Hall P, Ngan M, Andreae P
Department of Computer Science, University of Wales, Cardiff, UK.
IEEE Trans Med Imaging. 1997 Dec;16(6):919-29. doi: 10.1109/42.650888.
Reconstructing vasculature in three dimensions is a challenging problem. Early approaches concentrated on coronary vasculature in X-ray images, recent work uses magnetic resonance imagery of cerebral vasculature. In both cases a priori information has been used, and often the way this is represented has proven limiting to the scope of applications supported. For example, a particular representation may be useful only for X-ray images. This paper addresses two issues: 1) representing a collection of vasculature and 2) the reconstruction of individual vasculature from images. Our representation learns the variations in branching structures and vessel shapes that occur between individuals. It supports a vascular catalogue containing three-dimensional (3-D) anatomical models. The representation is task independent; here we use it to reconstruct vasculature from images.
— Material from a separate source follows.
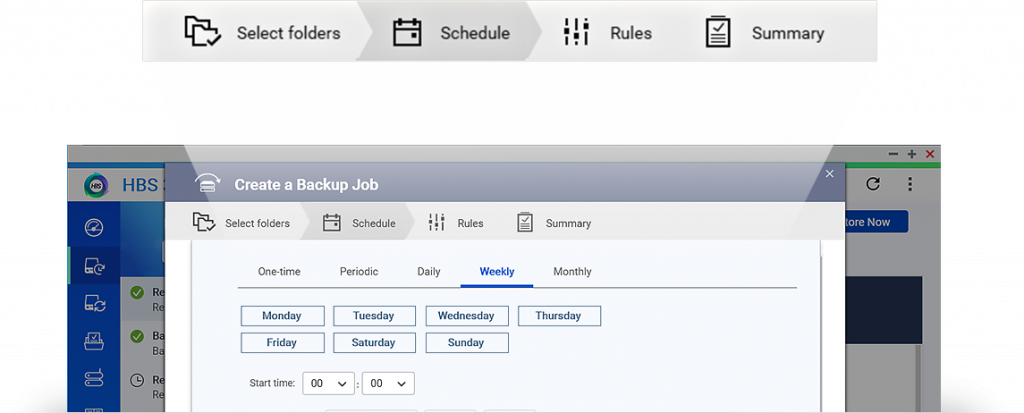1024x413 pixels.
Task: Click the refresh icon in HBS header
Action: pos(873,184)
Our algorithm has four features to which we draw attention: 1) it is not premised wholly upon X-ray images (though that is our focus here); 2) it produces several feasible solutions rather than one; 3) it can generalize from the catalogue to reconstruct instances not yet learned; 4) it exhibits polynomial time complexity, reasonable memory consumption, and is reliable. Both our representation and reconstruction algorithm are new and useful approaches. In support of these claims, we present results gathered from X-rays of both simulated and real vasculature.
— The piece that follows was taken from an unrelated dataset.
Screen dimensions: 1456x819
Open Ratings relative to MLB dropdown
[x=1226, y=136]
三维重建血管系统是一个具有挑战性的问题。早期方法主要集中于X射线图像中的冠状动脉系统,而近期工作则使用脑血管系统的磁共振成像。在这两种情况下,都使用了先验信息,而且通常这种信息的表示方式已被证明限制了所支持应用的范围。例如,一种特定表示可能仅对X射线图像有用。本文讨论两个问题:1)表示血管系统的集合;2)从图像重建单个血管系统。我们的表示方法学习个体之间出现的分支结构和血管形状的变化。它支持一个包含三维(3-D)解剖模型的血管目录。该表示与任务无关;在这里我们用它从图像重建血管系统。我们的算法有四个值得关注的特性:1)它并非完全基于X射线图像(尽管这是我们这里的重点);2)它产生多个可行解而非一个;3)它可以从目录进行推广以重建尚未学习的实例;4)它具有多项式时间复杂度、合理的内存消耗且可靠。我们的表示方法和重建算法都是新颖且有用的方法。为支持这些说法,我们展示了从模拟和真实血管系统的X射线中收集的结果。